At that time, this type of grassroots advocacy for cycling was just gaining momentum, but the ferment showed city officials there was a demand for such changes. It also emboldened the newly appointed transportation commissioner, Janette Sadik-Khan, herself a bike advocate, who began experimenting on a small scale with temporary infrastructure changes such as car-free pedestrian and cycling zones, and protected cycle lanes.
That process led to the roll-out in 2008 of a plan by then mayor Mr Bloomberg to transform the city’s streets. Cars and lorries were no longer the primary focus. Pedestrians and bicyclists were to be given equal billing.
Residents in some areas protested at the changes, but the stark results silenced them. Injuries and fatalities dropped for both bicyclists and pedestrians, while more people chose cycling – a fast and less expensive means of transport, and businesses benefited from the extra non-car traffic.
"Fundamentally, we flip the transportation hierarchy on its head. Instead of cars being at the top, it's people at the top," Ms Sadik-Khan told Bicycling Magazine last month when discussing the changes she put in place. "That's a very different lens to look at transportation through."
Between 2007 and 2014, the number of daily bicycle commuters in New York jumped from just over 26,000 to around 40,000, thousands more using a mix of cycles and public transport. The current mayor aims to have 6 per cent of New Yorkers commuting on bicycles by 2020, compared with just 1.2 per cent currently.

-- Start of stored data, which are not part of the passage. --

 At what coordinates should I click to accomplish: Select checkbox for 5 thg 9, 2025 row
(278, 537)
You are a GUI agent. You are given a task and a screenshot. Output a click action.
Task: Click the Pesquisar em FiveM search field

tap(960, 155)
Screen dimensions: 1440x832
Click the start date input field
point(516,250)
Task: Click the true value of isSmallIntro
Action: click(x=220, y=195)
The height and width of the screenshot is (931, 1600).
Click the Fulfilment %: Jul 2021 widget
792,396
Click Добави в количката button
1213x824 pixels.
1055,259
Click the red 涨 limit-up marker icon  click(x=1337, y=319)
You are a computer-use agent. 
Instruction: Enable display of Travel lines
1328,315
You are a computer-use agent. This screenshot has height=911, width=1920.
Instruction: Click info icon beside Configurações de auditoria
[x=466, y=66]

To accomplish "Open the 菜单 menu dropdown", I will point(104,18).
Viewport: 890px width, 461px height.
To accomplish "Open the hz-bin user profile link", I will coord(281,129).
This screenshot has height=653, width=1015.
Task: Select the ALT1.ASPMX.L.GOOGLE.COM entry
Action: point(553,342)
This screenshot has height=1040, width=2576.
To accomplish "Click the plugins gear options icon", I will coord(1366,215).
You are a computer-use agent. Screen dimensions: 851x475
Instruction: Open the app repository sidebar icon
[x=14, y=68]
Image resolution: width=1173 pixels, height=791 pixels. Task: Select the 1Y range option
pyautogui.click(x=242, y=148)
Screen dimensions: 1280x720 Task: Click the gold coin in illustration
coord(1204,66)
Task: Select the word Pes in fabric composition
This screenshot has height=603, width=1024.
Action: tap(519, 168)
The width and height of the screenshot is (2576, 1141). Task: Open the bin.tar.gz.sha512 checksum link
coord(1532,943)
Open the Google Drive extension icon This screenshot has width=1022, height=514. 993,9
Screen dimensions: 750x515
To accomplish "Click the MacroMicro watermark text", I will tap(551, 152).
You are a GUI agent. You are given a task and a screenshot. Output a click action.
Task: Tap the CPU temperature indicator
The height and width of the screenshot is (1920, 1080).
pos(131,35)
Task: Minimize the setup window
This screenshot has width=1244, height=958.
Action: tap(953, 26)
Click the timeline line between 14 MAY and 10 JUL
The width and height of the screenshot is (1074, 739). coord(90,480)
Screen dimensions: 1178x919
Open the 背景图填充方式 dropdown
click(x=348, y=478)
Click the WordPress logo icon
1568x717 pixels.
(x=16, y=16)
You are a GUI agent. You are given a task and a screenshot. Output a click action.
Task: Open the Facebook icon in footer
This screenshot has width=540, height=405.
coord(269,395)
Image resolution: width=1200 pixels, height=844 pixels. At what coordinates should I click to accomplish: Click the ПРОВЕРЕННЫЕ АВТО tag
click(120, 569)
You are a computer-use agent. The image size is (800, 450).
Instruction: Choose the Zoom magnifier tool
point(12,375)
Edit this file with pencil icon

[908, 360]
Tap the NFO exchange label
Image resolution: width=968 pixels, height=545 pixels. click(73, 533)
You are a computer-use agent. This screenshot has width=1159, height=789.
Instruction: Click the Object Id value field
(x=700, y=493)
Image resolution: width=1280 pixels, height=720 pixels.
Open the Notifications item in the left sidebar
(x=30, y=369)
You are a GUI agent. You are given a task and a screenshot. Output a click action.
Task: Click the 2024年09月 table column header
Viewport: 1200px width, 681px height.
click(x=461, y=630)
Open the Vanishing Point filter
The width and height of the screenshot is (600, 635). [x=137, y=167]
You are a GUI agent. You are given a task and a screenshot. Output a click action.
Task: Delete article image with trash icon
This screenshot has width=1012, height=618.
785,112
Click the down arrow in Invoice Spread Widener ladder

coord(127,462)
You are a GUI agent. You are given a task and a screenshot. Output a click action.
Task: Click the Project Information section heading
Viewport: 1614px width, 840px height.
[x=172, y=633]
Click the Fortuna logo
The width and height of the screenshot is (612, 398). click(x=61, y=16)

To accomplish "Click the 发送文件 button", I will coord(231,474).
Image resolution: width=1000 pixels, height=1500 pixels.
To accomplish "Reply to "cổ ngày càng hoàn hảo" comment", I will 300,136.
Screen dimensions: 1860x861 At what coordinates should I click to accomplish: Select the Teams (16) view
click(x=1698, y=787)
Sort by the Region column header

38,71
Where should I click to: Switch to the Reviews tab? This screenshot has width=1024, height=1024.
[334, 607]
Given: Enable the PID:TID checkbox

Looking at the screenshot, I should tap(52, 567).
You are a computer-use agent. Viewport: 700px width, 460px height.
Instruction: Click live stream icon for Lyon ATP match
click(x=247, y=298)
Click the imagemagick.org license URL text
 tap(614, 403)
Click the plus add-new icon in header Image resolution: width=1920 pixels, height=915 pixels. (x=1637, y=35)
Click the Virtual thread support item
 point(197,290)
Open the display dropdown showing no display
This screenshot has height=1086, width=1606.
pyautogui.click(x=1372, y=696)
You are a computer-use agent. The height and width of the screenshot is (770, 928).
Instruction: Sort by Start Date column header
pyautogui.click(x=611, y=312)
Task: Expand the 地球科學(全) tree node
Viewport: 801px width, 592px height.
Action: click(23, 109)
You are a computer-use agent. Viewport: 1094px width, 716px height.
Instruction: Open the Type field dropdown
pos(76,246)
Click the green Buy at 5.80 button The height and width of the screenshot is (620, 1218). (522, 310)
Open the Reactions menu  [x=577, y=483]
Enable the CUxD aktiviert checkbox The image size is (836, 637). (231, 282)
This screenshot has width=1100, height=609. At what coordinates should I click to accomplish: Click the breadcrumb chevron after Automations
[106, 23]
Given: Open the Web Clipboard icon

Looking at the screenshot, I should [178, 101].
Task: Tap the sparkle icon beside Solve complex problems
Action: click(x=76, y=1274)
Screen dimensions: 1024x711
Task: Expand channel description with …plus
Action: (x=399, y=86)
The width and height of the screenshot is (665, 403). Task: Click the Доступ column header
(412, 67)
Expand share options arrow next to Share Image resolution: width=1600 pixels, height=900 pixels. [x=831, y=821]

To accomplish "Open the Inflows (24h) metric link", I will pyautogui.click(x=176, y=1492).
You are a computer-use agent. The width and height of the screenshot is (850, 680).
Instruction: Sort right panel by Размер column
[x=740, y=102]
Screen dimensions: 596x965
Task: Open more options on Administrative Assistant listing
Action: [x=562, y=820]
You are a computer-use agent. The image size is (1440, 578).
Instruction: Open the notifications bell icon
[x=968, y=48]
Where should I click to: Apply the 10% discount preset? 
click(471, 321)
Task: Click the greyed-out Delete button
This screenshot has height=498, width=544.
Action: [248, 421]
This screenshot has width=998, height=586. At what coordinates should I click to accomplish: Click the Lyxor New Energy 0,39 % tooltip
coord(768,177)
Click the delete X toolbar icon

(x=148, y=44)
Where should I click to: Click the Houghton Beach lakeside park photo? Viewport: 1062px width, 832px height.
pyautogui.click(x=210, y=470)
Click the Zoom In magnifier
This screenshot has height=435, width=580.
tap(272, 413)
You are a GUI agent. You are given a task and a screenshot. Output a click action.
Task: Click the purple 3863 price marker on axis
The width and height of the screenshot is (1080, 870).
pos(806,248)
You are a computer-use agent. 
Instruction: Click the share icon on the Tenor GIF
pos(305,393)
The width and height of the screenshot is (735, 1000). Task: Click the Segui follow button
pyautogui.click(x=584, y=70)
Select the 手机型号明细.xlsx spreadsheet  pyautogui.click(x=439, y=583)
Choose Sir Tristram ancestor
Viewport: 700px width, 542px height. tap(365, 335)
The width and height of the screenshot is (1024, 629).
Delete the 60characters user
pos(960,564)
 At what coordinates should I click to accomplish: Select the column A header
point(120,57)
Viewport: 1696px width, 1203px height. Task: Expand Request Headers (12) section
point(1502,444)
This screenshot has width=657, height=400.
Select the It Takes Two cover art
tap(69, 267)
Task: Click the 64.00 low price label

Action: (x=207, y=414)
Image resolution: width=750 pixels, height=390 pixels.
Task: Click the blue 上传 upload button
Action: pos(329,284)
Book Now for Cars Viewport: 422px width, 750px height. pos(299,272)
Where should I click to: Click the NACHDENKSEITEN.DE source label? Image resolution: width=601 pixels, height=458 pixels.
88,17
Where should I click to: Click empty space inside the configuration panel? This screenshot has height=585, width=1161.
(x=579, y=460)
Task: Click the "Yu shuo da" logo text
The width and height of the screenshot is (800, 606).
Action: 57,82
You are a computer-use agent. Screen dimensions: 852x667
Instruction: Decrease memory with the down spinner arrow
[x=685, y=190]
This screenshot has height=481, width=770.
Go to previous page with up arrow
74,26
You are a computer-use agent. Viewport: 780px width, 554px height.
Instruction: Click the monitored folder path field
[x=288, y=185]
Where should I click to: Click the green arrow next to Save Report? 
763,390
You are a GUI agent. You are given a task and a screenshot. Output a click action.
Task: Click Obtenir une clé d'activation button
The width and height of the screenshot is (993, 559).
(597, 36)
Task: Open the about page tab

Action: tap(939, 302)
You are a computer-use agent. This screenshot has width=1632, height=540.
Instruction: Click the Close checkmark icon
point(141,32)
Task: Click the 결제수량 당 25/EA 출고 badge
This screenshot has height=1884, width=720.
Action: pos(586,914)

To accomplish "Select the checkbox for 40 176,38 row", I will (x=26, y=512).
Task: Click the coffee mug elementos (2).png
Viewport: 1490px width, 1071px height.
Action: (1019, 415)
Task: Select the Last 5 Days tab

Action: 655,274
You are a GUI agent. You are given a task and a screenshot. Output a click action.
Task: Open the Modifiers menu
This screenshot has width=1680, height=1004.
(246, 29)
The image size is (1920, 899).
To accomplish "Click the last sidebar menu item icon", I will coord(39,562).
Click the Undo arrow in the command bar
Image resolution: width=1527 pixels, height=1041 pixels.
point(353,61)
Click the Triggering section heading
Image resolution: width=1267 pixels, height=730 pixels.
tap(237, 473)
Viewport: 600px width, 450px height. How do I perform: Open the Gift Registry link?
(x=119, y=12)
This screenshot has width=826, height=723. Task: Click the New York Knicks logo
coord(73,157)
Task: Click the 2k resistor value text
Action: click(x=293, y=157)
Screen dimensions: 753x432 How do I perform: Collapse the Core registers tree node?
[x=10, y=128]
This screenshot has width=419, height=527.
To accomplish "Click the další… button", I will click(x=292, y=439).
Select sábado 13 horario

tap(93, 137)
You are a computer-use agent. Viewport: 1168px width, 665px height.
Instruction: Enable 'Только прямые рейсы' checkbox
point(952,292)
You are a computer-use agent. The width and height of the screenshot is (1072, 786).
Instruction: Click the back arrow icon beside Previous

“We showed that streets that are safer are better for businesses, and when you have those kinds of numbers, it’s a very different conversation,” Ms Sadik-Khan said. Now, eight years later, “a lot of our work is kind of the status quo”, she said.
The launch of the CitiBike programme in May 2013 also contributed to the New York’s bicycle revolution. Citigroup funded a bike-share programme with 6,000 cycles available at docking stations around Manhattan and Brooklyn. Before the launch, there were many naysayers but since then, CitiBikes have become ubiquitous, with everyone from tourists to high schoolers to bankers in suits riding the blue bikes around the city.
CitiBike has plans to expand the programme farther into Brooklyn and also to Queens, doubling the number of bikes available by the end of 2017. As of December 8 last year, the programme had clocked up nearly 25 million rides, and 158,000 annual members in addition to the thousands of casual riders, according to city data.
Despite these changes, there are still roadblocks for cycling proponents to overcome. Even with the average risk of serious injury or death falling 75 per cent by 2013, according to the transportation department, some say the police are not strict about enforcing traffic laws when it comes to accidents between cycles and cars. And although the speed limit has been lowered to 40 kph from about 50 kph, riders say police often side with drivers and treat cyclists with disdain.
In October, a photo posted on Twitter of police officers painting over bike lanes so that cars could illegally park in them sparked outrage among riders.
Still, Mr Nikhamin is hopeful that that cyclists will soon be accepted as a normal feature of New York’s streets.
“CitiBike riders will teach the city how to respond to bikes and the infrastructure will follow the use, and as the infrastructure grows the use will grow and it’s going to be a constant cycle,” he said, sipping his coffee which he bartered for bike services with the cafe’s employees.